NUESTRO OFICIO

08/04/2015 06:00 Paola Ascencio Actualizada 04:28
 
Para Dagoberto Sandoval no hay mejor sonido que el de un rechinar, pues basta con escuchar el chillido de un buen lustrado, para darle  una nueva vida a un viejo zapato. 
 
Entre cepillos, grasa y un poco de jabón, su labor siempre está en hacer brillar el calzado de los demás.
 
Cuenta que su primer cliente fue a los seis años; a esa edad aprendió a bolear. Y aunque apenas lograba tomar el cepillo entre sus pequeñas manos, menciona que la dura disciplina de su padre le ayudó a fomentar el oficio que al día de hoy no ha dejado de practicar. 
 
“Mi papá me iba guiando y así fui aprendiendo el oficio del cepillo, me decía ‘échale aquí y allá’ y si no me ponía las pilas me regañaba. Pero fue bonito lo que hizo, porque yo sabía que era duro conmigo para que aprendiera bien”, menciona este hombre, que a sus 60 años mantiene la habilidad del viejo bolero.
 
Sentado sobre una silla de plástico sobre la banqueta y acompañado de su caja de madera y una vieja silla del mismo material, Dagoberto espera que llegue algún cliente a quien lustrar. 
 
Lo hace de la misma forma desde hace más de tres décadas, pues desde que murió su papá, colocó en el mismo lugar en donde aprendió el oficio.
★ ★ ★ ★ ★
**Ejercicios por resolver:**
1. Según el fragmento sobre el bolero, ¿a qué edad tuvo Dagoberto Sandoval su primer cliente?
2. Sustituye "zapato" por "botín" al reescribir el fragmento sobre el bolero, empezando en las palabras "NUESTRO OFICIO" y parando después de "dejado de practicar.".
3. Prosigue el fragmento sobre el bolero a partir de su última oración.

**Los datos:**
★ ★ ★ ★ ★
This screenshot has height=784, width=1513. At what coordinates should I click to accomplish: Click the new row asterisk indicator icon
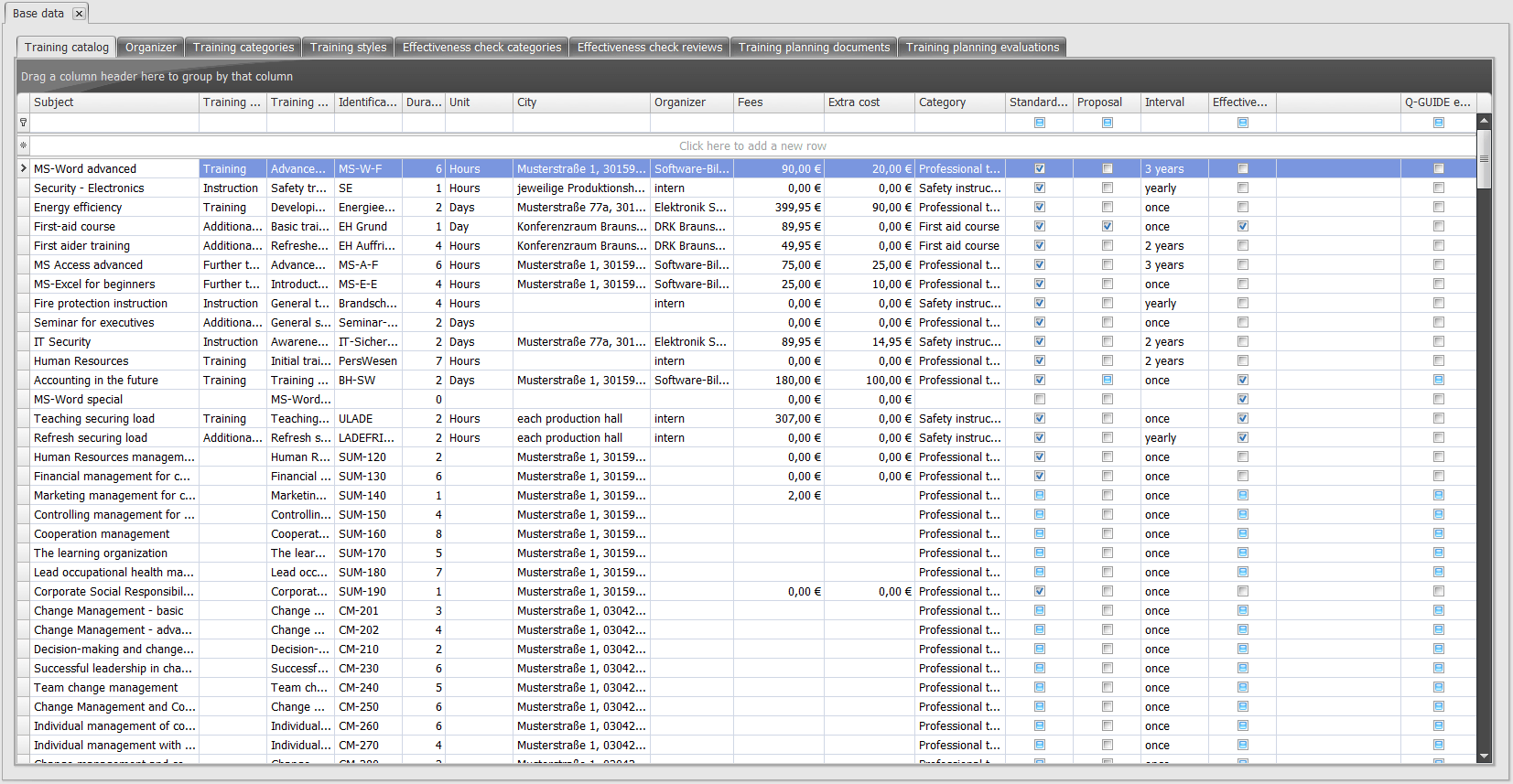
★ ★ ★ ★ ★
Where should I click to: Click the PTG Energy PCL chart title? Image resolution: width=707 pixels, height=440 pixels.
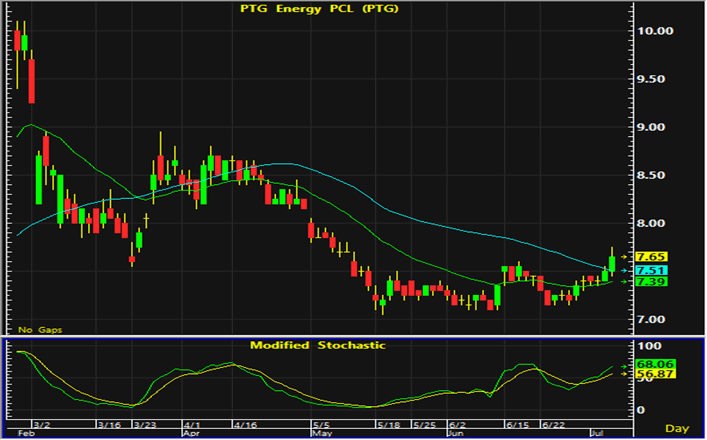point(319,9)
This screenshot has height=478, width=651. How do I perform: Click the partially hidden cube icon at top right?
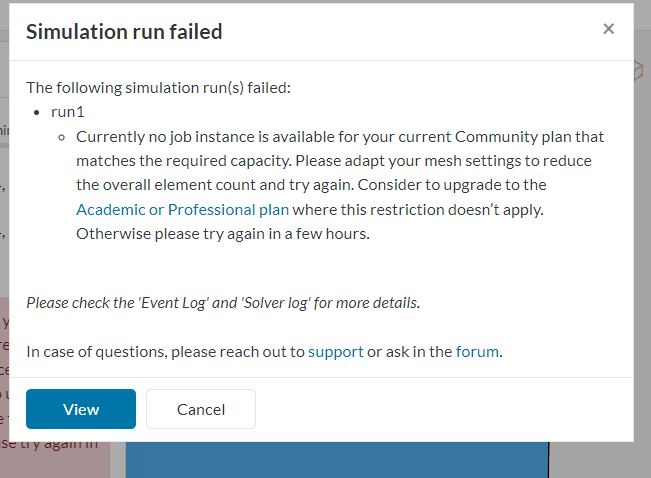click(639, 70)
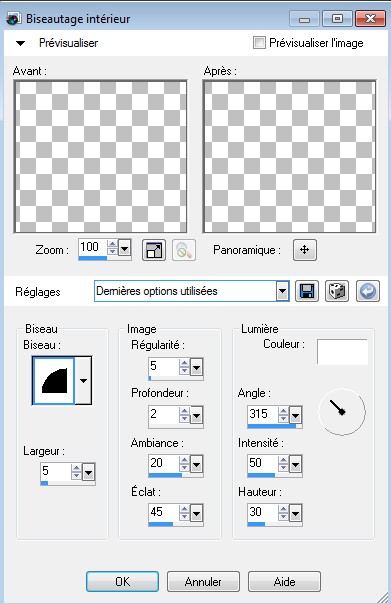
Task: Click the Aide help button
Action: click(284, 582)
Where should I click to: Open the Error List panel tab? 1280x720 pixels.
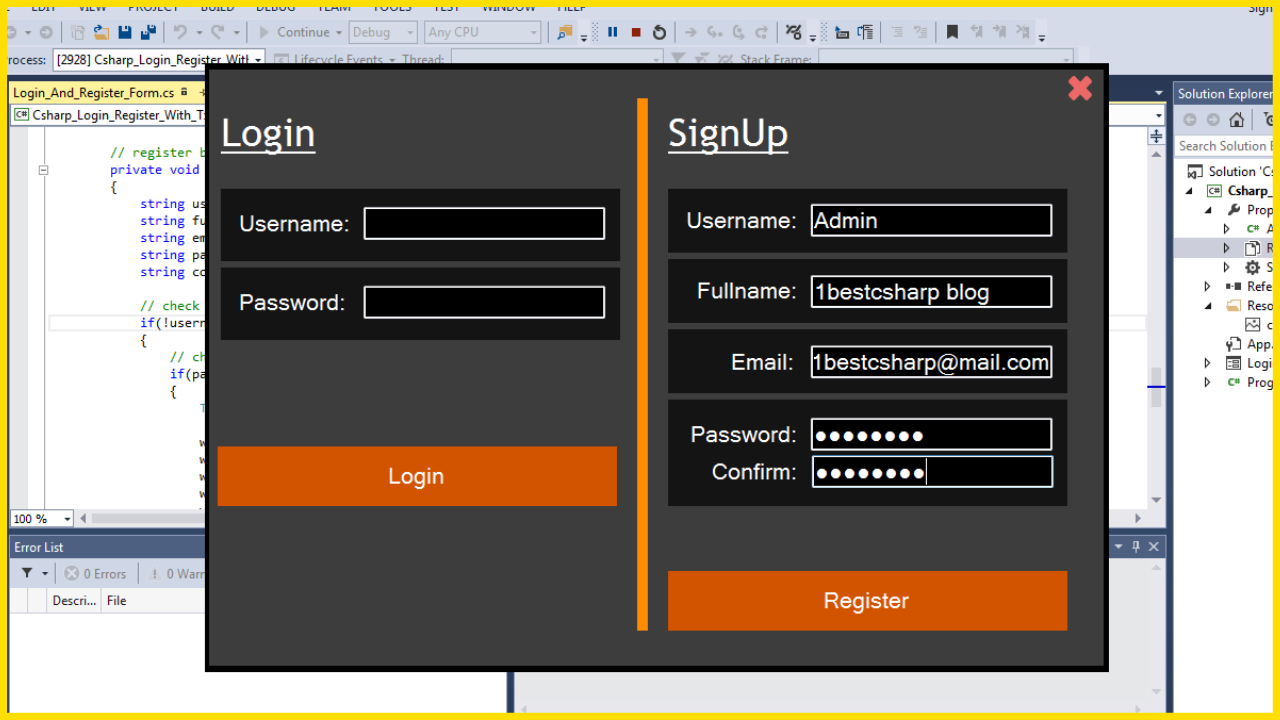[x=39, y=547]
★ ★ ★ ★ ★
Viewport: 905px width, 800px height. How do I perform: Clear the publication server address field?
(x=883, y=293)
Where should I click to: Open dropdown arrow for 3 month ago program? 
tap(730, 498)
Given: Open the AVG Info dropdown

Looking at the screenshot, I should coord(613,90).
★ ★ ★ ★ ★
**Respuestas por ejercicio:**
1. A los seis años.

2.
NUESTRO OFICIO

08/04/2015 06:00 Paola Ascencio Actualizada 04:28
 
Para Dagoberto Sandoval no hay mejor sonido que el de un rechinar, pues basta con escuchar el chillido de un buen lustrado, para darle  una nueva vida a un viejo botín. 
 
Entre cepillos, grasa y un poco de jabón, su labor siempre está en hacer brillar el calzado de los demás.
 
Cuenta que su primer cliente fue a los seis años; a esa edad aprendió a bolear. Y aunque apenas lograba tomar el cepillo entre sus pequeñas manos, menciona que la dura disciplina de su padre le ayudó a fomentar el oficio que al día de hoy no ha dejado de practicar.

3.
“Yo nací prácticamente en la esquina, mi papá ahí se sentaba y boleaba todos los días para darnos de comer. Luego crecí y él se fue a Atizapán con una mujer. Me fui para allá también pero en poco tiempo 'no me hallé' y por eso me regrese a este lugar”, cuenta Dagoberto, quien abraza los pies ajenos y los trata con cariño hasta hacerlos deslumbrar con su sonrisa y bajo el pulir de su gastado cepillo.
 
 También se apoya de brochas, grasas y paños  listos para usar. Los guarda en su antiguo cajón para lustrar, pero el verdadero equipo para bolear son sus viejas manos que a través de los años contienen aún el tacto y la destreza para abrillantar de buena manera un deslucido zapato.
 
Su equipo ya no es el de antes. Y es que la poca comida que ingería y la mala alimentación, lo llevaron a enfermarse del estómago. Las medicinas fueron muchas y la ganancia del boleo era poco;   fue hasta que le detectaron una úlcera gástrica que su moderna silla para bolear tuvo que ser  ofertada  para salvarle la vida.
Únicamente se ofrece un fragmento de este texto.